Configuring DPC++ with SYCL Native CPU¶

SYCL Native CPU needs to be enabled explictly when configuring DPC++, using --native_cpu, e.g.

python buildbot/configure.py \
  --native_cpu
# other options here

SYCL Native CPU uses the oneAPI Construction Kit (OCK) in order to support some core SYCL functionalities and improve performances, the OCK is fetched by default when SYCL Native CPU is enabled, and can optionally be disabled using the NATIVECPU_USE_OCK CMake variable (please note that disabling the OCK will result in limited functionalities and performances on the SYCL Native CPU backend):

python3 buildbot/configure.py \
  --native_cpu \
  --cmake-opt=-DNATIVECPU_USE_OCK=Off

By default the oneAPI Construction Kit is pulled at the project’s configure time using CMake FetchContent. This behaviour can be overridden by setting NATIVECPU_OCK_USE_FETCHCONTENT=Off and OCK_SOURCE_DIR=<path> in order to use a local checkout of the oneAPI Construction Kit. The CMake variables OCK_GIT_TAG and OCK_GIT_REPO can be used to override the default git tag and repository used by FetchContent.

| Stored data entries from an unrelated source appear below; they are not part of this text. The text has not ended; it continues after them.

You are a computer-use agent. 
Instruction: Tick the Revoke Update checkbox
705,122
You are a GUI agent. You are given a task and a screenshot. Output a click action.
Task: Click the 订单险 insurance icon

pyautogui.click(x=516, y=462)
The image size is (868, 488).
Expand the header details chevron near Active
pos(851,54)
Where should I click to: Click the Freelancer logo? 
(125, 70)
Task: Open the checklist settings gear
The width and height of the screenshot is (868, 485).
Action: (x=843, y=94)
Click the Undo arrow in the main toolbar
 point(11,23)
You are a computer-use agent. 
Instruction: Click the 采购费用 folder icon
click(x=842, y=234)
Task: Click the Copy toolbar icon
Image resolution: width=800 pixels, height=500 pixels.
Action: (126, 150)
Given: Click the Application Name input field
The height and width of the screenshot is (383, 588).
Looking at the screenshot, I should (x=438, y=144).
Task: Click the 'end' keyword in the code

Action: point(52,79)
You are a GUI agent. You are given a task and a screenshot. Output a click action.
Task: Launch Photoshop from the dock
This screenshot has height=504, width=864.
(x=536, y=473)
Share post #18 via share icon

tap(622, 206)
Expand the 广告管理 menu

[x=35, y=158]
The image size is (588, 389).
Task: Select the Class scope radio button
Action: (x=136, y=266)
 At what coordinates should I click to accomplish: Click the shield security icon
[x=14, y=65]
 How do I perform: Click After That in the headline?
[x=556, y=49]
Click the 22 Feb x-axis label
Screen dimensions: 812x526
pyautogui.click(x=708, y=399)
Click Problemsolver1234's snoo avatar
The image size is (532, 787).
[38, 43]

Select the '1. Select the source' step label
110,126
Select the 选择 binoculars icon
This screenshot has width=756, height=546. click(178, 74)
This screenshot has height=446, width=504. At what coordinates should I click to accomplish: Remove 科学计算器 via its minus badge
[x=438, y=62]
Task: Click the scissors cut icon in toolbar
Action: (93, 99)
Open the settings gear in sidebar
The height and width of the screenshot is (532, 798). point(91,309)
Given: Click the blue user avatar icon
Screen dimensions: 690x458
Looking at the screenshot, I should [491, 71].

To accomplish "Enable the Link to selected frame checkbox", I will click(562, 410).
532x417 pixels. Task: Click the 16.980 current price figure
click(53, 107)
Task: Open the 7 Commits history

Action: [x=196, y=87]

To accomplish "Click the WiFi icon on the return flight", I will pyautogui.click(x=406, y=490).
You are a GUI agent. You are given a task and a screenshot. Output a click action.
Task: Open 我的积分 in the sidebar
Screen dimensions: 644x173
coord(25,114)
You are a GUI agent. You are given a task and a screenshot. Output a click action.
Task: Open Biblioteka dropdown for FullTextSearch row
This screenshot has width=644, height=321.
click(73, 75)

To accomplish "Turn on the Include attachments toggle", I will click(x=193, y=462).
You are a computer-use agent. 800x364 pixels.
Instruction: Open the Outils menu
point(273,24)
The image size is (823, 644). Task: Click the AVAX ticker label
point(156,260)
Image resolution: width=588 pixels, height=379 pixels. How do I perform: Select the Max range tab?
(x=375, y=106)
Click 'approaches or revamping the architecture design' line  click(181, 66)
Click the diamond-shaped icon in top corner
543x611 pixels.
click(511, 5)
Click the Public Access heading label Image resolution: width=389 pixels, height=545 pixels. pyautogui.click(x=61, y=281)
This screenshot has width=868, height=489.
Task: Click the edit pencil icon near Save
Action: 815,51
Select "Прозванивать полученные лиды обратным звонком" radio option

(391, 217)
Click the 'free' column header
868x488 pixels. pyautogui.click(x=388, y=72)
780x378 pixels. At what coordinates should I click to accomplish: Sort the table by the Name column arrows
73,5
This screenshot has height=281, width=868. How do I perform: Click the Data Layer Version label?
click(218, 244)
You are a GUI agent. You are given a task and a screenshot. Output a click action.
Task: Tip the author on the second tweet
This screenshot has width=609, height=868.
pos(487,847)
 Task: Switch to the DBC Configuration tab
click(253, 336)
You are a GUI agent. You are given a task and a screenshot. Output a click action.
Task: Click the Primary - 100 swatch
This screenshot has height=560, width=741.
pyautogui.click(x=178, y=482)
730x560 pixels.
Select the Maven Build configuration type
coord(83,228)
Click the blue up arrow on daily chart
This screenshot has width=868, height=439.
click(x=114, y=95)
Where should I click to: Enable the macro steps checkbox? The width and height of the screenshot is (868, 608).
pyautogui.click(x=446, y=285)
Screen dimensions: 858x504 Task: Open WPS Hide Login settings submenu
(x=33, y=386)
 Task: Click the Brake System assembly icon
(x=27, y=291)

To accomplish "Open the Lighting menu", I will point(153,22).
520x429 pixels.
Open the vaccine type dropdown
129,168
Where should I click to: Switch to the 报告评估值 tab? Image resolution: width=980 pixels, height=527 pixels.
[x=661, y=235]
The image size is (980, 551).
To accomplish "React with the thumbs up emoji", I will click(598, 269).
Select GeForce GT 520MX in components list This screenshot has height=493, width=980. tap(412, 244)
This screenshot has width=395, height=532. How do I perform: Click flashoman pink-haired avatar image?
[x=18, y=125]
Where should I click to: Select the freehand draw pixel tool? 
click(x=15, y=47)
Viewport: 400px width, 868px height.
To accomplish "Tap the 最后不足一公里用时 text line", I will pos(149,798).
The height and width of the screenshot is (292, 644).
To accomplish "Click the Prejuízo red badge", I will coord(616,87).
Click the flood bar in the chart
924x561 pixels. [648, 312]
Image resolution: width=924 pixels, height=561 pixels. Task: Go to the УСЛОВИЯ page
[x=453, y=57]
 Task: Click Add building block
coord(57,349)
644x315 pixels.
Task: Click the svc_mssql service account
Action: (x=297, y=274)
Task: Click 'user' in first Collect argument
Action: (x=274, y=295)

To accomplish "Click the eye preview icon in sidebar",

The SYCL Native CPU device needs to be selected at runtime by setting the environment variable ONEAPI_DEVICE_SELECTOR=native_cpu:cpu.

Supported features and current limitations¶

The SYCL Native CPU flow is still WIP, not optimized and several core SYCL features are currently unsupported. Currently barriers are supported only when the oneAPI Construction Kit integration is enabled, several math builtins are not supported and attempting to use those will most likely fail with an undefined reference error at link time. Examples of supported applications can be found in the runtime tests.

To execute the e2e tests on SYCL Native CPU, configure the test suite with:

# make sure that DPC++ is in your $PATH and your environment is configured for DPC++

cd sycl/test-e2e
cmake \
  -G Ninja \
  -B build -S . \
 -DCMAKE_CXX_COMPILER=clang++ \
 -DSYCL_TEST_E2E_TARGETS="native_cpu:cpu" 

Note that a number of e2e tests are currently still failing.

Vectorization¶

With the integration of the OneAPI Construction Kit, the SYCL Native CPU target also gained support for Whole Function Vectorization.\ Whole Function Vectorization is enabled by default, and can be controlled through these compiler options:

-mllvm -sycl-native-cpu-no-vecz: disable Whole Function Vectorization.
-mllvm -sycl-native-cpu-vecz-width: sets the vector width to the specified value, defaults to 8.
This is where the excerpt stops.